Ainsi est le public de la rencontre opposant Boris Bronstein et Ali Reza Rezvani, composé en majorité de modestes joueurs de clubs. Pour ces amateurs, un match pour la couronne mondiale n’est concevable, légitime, que s’il produit son lot d’attaques audacieuses, de défenses héroïques, de rebondissements imprévisibles. Or, si ce bouquet de thèmes, particulièrement chers aux nostalgiques de l’École romantique, a manifestement fleuri au cours de la première partie de ce Championnat du monde, le score reflète peu l’âpreté du combat. Entre la victoire et la défaite, Caïssa[1], dans son infinie magnanimité, a en effet ménagé un espace intermédiaire de cessez-le-feu, communément dénommée « la nulle ». Ah, la nulle ! Aux divers visages… L’espoir de rédemption du joueur en péril ou l’aride constat d’une position morte. La nulle de combat et celle de convenance. Le pat rusé et la bienvenue perpétuelle…
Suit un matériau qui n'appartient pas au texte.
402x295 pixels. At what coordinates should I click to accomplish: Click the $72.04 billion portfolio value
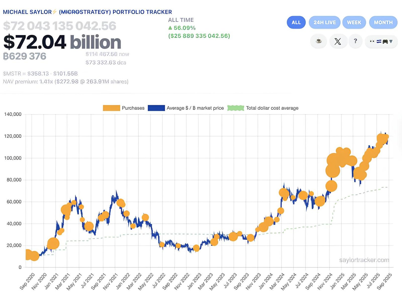[62, 42]
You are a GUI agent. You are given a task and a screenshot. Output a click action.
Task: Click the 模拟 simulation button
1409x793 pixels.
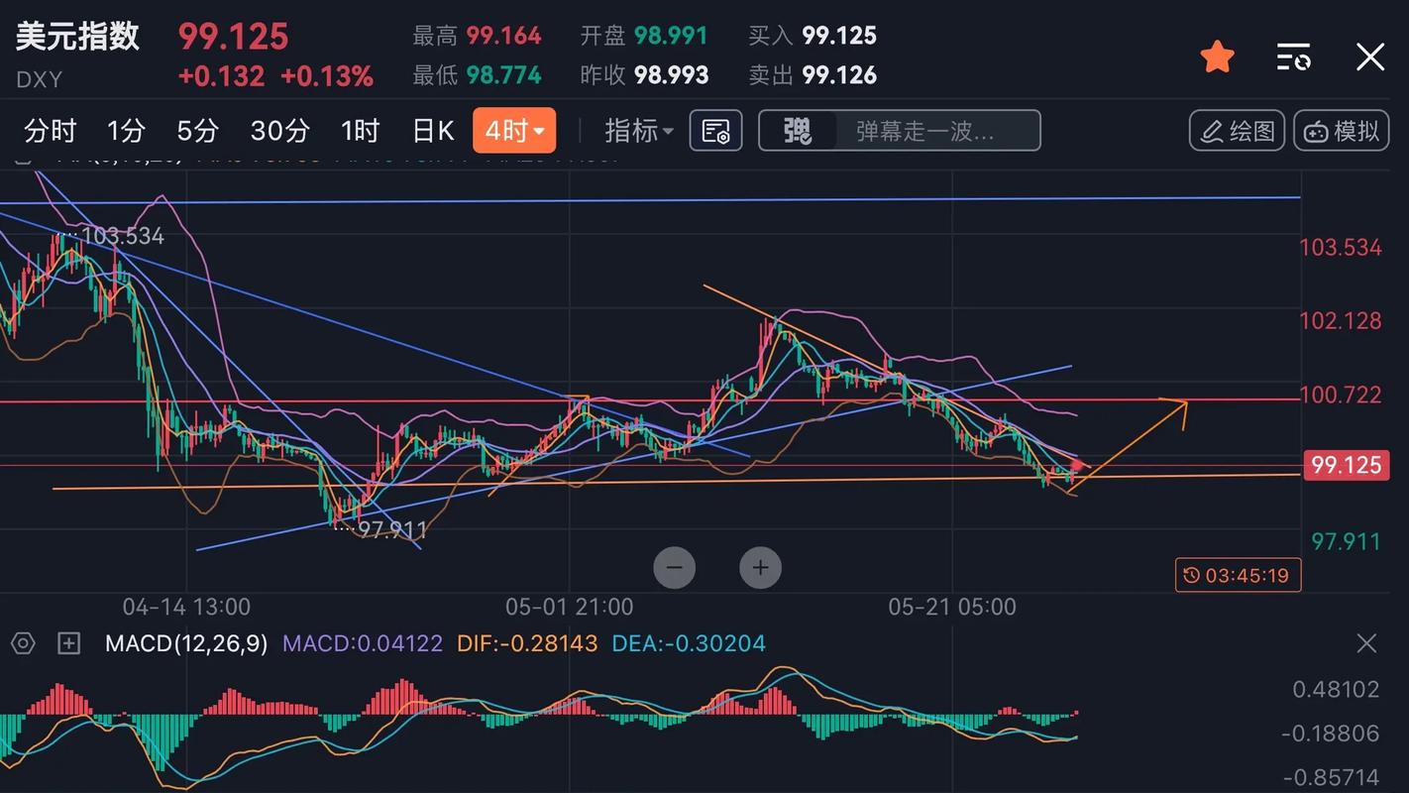1341,131
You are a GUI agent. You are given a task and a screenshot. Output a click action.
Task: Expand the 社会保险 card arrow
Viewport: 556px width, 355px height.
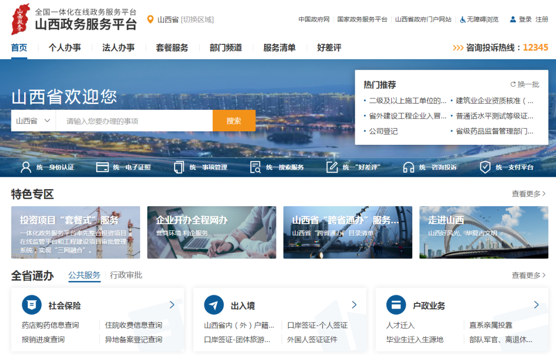172,305
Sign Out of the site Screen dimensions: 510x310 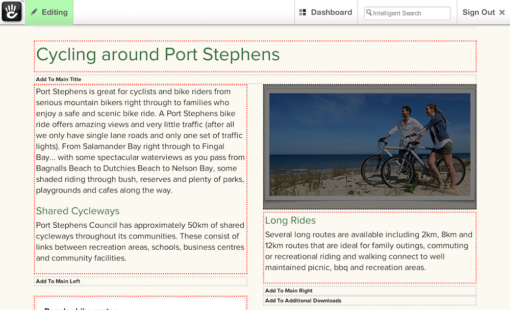pos(478,12)
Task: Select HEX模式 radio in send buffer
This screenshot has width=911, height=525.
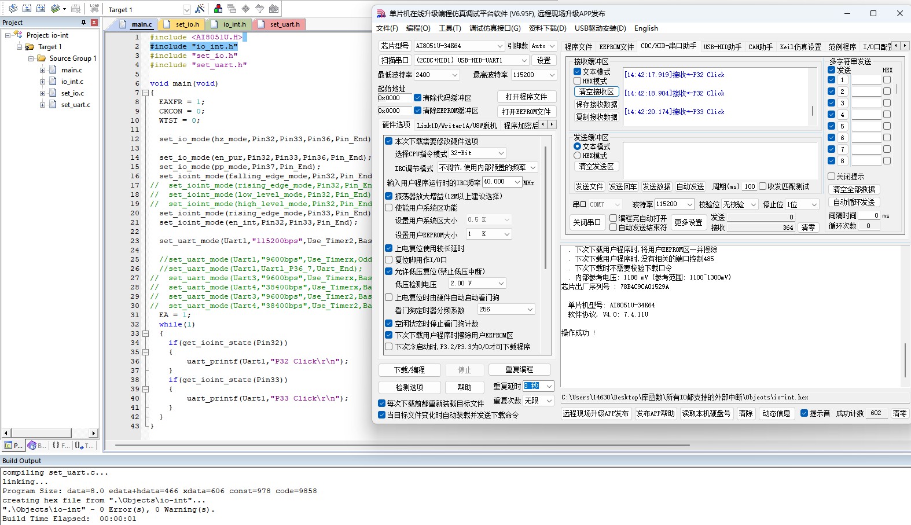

Deux parties décisives, trois nulles : tel est le ratio à mi-rencontre. Nécessairement, ce résultat génère frustration et impatience ainsi qu’il instille la crainte d’un enlisement du match dans les ornières d’un statu quo. Les parties ne manquent pourtant pas de piment, elles procurent au spectateur lambda une palette d’émotions intenses, engendrées par un jeu brillant et semble-t-il sans concessions. Or, par trois fois, la paix a été signée et déçue l’attente du public. En l’absence de commentateurs officiels, qui seraient aptes à décrypter en direct les arcanes des parties, le public se retrouve démuni face à l’étrange constat de batailles sans vainqueur. Et au sein de la coterie des grands maîtres présents, la stupéfaction n’est pas moindre. Eux-mêmes, en dépit de leurs compétences hypothético-déductives hors du commun, ne parviennent à démêler les fils improbables des desseins de ceux qui s’affrontent d’une telle singulière manière.

 

Juchés sur l’auguste estrade, objet métaphorique de leur retraite sur une planète mentale inaccessible, Boris Bronstein et Ali Reza Rezvani conversent muettement par le truchement des pièces de buis qu’ils manipulent à tour de rôle. Leurs choix respectifs à chaque stade de la partie reposent sur les lois ésotériques d’une grammaire qu’eux seuls maîtrisent. Leurs cortex cérébraux ont acquis, via l’intensité et la profondeur de leurs confrontations successives, les bases dialectales d’un dialogue clandestin.

Ce qui se déroule et survient sur l’échiquier leur délivre réciproquement du signe : choix d’ouvertures, structures de pions, configurations de pièces, échanges massifs, transpositions subtiles, déviations de la théorie… Leurs rendez-vous quotidiens sous les feux des projecteurs leur offrent, match après match, l’occasion d’élaborer une stratégie commune, ignorée de tous.